[A block of data]
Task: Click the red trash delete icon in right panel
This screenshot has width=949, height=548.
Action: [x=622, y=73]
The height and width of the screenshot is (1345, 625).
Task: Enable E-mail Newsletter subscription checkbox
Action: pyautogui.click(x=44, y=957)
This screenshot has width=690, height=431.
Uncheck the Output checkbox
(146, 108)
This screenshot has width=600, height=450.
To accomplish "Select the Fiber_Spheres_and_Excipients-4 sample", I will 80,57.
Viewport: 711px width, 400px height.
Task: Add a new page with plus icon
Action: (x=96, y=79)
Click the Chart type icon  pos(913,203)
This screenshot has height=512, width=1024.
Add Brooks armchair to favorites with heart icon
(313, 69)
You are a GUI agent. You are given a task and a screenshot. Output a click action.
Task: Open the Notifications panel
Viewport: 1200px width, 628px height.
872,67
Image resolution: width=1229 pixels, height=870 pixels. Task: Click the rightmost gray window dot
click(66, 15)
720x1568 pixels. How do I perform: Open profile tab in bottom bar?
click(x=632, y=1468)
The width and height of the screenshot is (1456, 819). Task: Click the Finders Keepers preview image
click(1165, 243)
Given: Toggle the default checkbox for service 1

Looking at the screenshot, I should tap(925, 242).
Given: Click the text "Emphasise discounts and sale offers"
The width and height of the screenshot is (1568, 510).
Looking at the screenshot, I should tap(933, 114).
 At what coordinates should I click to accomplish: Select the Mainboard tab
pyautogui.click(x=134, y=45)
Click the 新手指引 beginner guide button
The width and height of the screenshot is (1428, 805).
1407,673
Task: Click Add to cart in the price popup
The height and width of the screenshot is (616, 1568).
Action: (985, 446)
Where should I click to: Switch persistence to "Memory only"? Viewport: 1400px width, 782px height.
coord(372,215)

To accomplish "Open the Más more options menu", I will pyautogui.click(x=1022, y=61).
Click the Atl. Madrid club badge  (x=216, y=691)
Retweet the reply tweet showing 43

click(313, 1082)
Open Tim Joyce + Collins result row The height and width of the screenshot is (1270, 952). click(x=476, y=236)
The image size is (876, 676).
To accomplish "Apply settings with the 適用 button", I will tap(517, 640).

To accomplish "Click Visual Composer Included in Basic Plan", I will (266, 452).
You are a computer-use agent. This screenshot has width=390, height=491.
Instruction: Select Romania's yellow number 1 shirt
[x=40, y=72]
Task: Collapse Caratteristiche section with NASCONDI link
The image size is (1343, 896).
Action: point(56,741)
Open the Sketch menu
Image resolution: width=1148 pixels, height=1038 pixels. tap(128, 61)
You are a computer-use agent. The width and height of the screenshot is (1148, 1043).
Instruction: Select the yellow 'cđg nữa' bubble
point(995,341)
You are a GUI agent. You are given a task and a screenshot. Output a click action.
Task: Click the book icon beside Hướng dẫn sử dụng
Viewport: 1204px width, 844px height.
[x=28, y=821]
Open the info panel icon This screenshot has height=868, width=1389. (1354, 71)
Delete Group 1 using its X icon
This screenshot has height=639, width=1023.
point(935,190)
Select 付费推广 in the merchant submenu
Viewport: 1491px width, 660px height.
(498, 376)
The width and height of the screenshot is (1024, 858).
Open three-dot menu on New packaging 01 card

- To do: Give these lines as a numbered list, with the blank lines left out. Include every row.

- Answer for this exercise:
1. Task: Click the red trash delete icon in right panel
2. This screenshot has width=949, height=548.
3. Action: [x=622, y=73]
4. The height and width of the screenshot is (1345, 625).
5. Task: Enable E-mail Newsletter subscription checkbox
6. Action: pyautogui.click(x=44, y=957)
7. This screenshot has width=690, height=431.
8. Uncheck the Output checkbox
9. (146, 108)
10. This screenshot has width=600, height=450.
11. To accomplish "Select the Fiber_Spheres_and_Excipients-4 sample", I will 80,57.
12. Viewport: 711px width, 400px height.
13. Task: Add a new page with plus icon
14. Action: (x=96, y=79)
15. Click the Chart type icon  pos(913,203)
16. This screenshot has height=512, width=1024.
17. Add Brooks armchair to favorites with heart icon
18. (313, 69)
19. You are a GUI agent. You are given a task and a screenshot. Output a click action.
20. Task: Open the Notifications panel
21. Viewport: 1200px width, 628px height.
22. 872,67
23. Image resolution: width=1229 pixels, height=870 pixels. Task: Click the rightmost gray window dot
24. click(66, 15)
25. 720x1568 pixels. How do I perform: Open profile tab in bottom bar?
26. click(x=632, y=1468)
27. The width and height of the screenshot is (1456, 819). Task: Click the Finders Keepers preview image
28. click(1165, 243)
29. Given: Toggle the default checkbox for service 1
30. Looking at the screenshot, I should tap(925, 242).
31. Given: Click the text "Emphasise discounts and sale offers"
32. The width and height of the screenshot is (1568, 510).
33. Looking at the screenshot, I should tap(933, 114).
34.  At what coordinates should I click to accomplish: Select the Mainboard tab
35. pyautogui.click(x=134, y=45)
36. Click the 新手指引 beginner guide button
37. The width and height of the screenshot is (1428, 805).
38. 1407,673
39. Task: Click Add to cart in the price popup
40. The height and width of the screenshot is (616, 1568).
41. Action: (985, 446)
42. Where should I click to: Switch persistence to "Memory only"? Viewport: 1400px width, 782px height.
43. coord(372,215)
44. To accomplish "Open the Más more options menu", I will pyautogui.click(x=1022, y=61).
45. Click the Atl. Madrid club badge  (x=216, y=691)
46. Retweet the reply tweet showing 43
47. click(313, 1082)
48. Open Tim Joyce + Collins result row The height and width of the screenshot is (1270, 952). click(x=476, y=236)
49. The image size is (876, 676).
50. To accomplish "Apply settings with the 適用 button", I will tap(517, 640).
51. To accomplish "Click Visual Composer Included in Basic Plan", I will (266, 452).
52. You are a computer-use agent. This screenshot has width=390, height=491.
53. Instruction: Select Romania's yellow number 1 shirt
54. [x=40, y=72]
55. Task: Collapse Caratteristiche section with NASCONDI link
56. The image size is (1343, 896).
57. Action: point(56,741)
58. Open the Sketch menu
59. Image resolution: width=1148 pixels, height=1038 pixels. tap(128, 61)
60. You are a computer-use agent. The width and height of the screenshot is (1148, 1043).
61. Instruction: Select the yellow 'cđg nữa' bubble
62. point(995,341)
63. You are a GUI agent. You are given a task and a screenshot. Output a click action.
64. Task: Click the book icon beside Hướng dẫn sử dụng
65. Viewport: 1204px width, 844px height.
66. [x=28, y=821]
67. Open the info panel icon This screenshot has height=868, width=1389. (1354, 71)
68. Delete Group 1 using its X icon
69. This screenshot has height=639, width=1023.
70. point(935,190)
71. Select 付费推广 in the merchant submenu
72. Viewport: 1491px width, 660px height.
73. (498, 376)
74. The width and height of the screenshot is (1024, 858).
75. Open three-dot menu on New packaging 01 card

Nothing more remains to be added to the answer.